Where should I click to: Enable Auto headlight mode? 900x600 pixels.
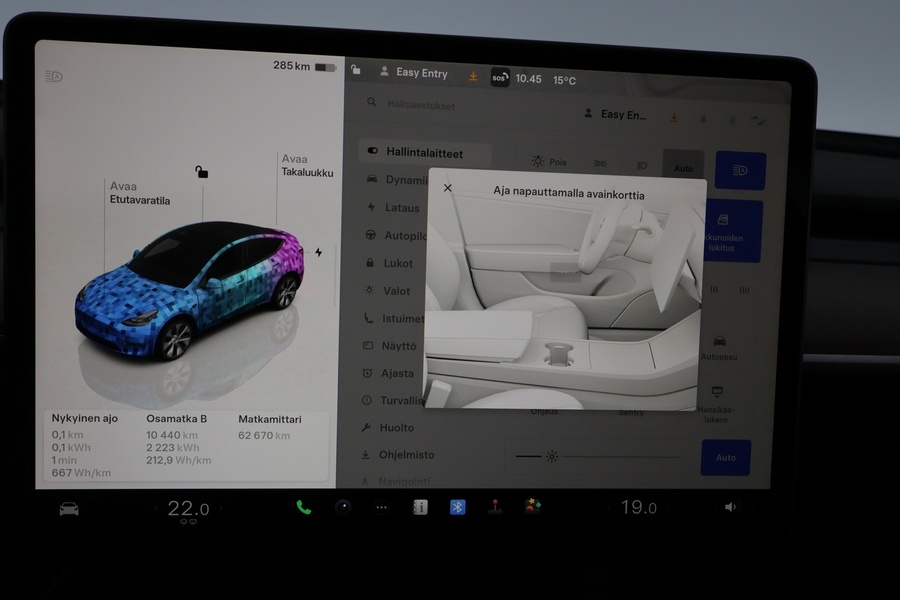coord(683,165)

---

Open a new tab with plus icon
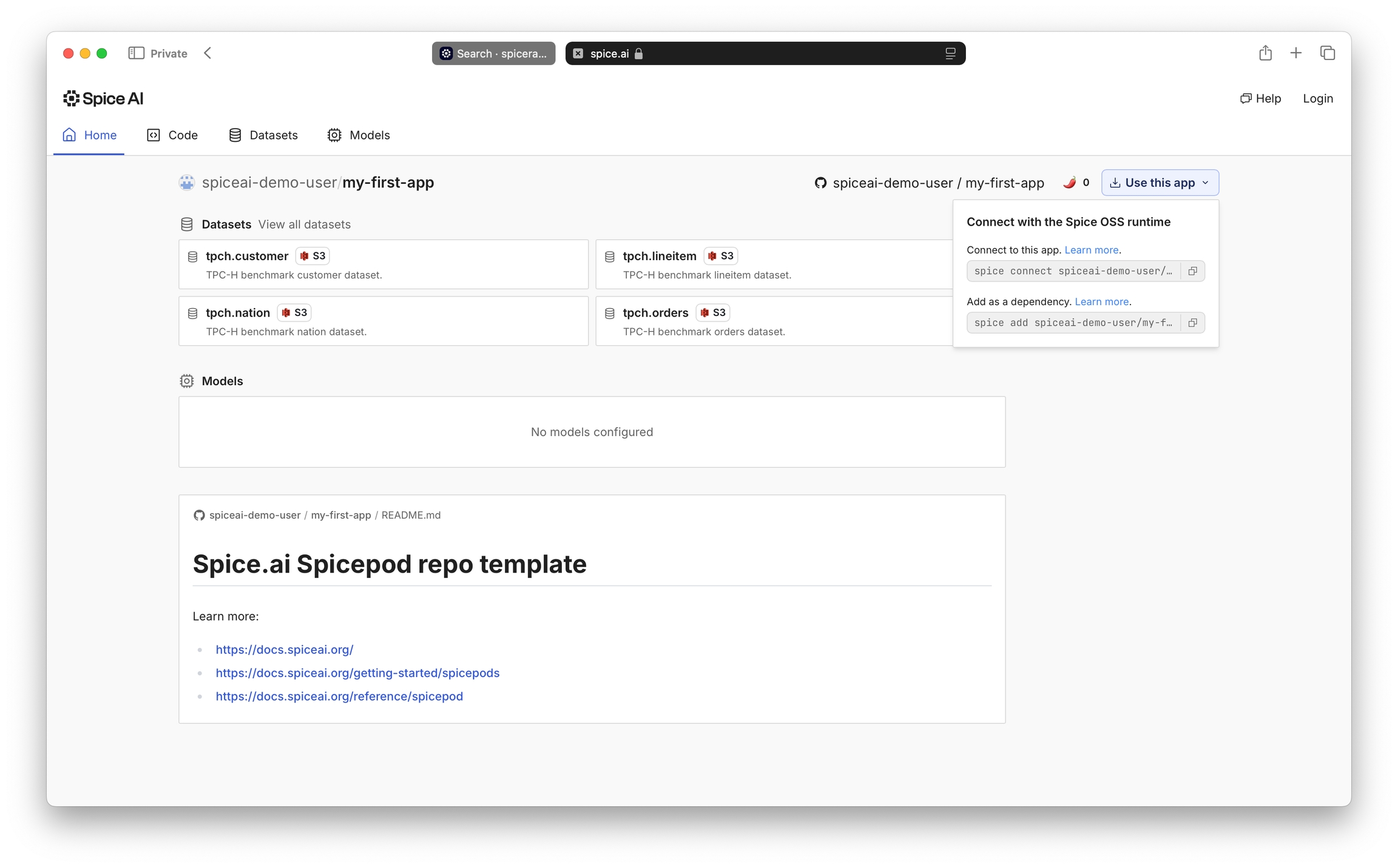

--

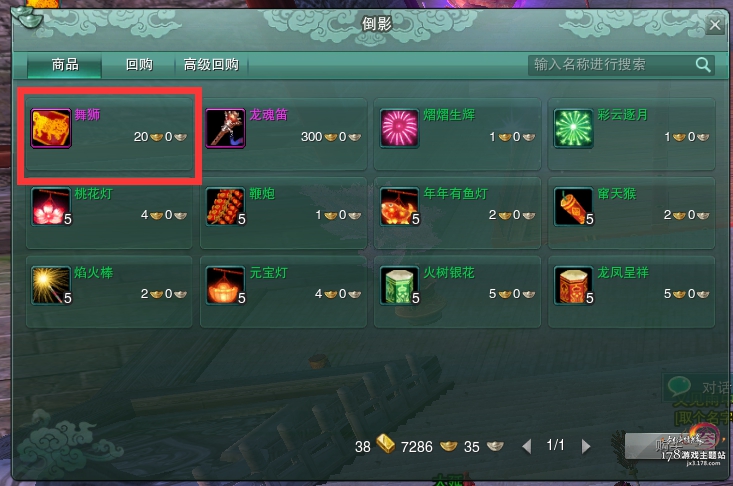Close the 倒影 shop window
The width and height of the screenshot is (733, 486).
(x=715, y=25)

— Challenge —
Shift the listing from the line with "Where should I" up to and including the line with "coord(683,165)", requests included, adding -70 to every coordinate in the answers. Leave the pictures out.

— Answer for the task —
Where should I click to: Enable Auto headlight mode? 900x600 pixels.
coord(613,95)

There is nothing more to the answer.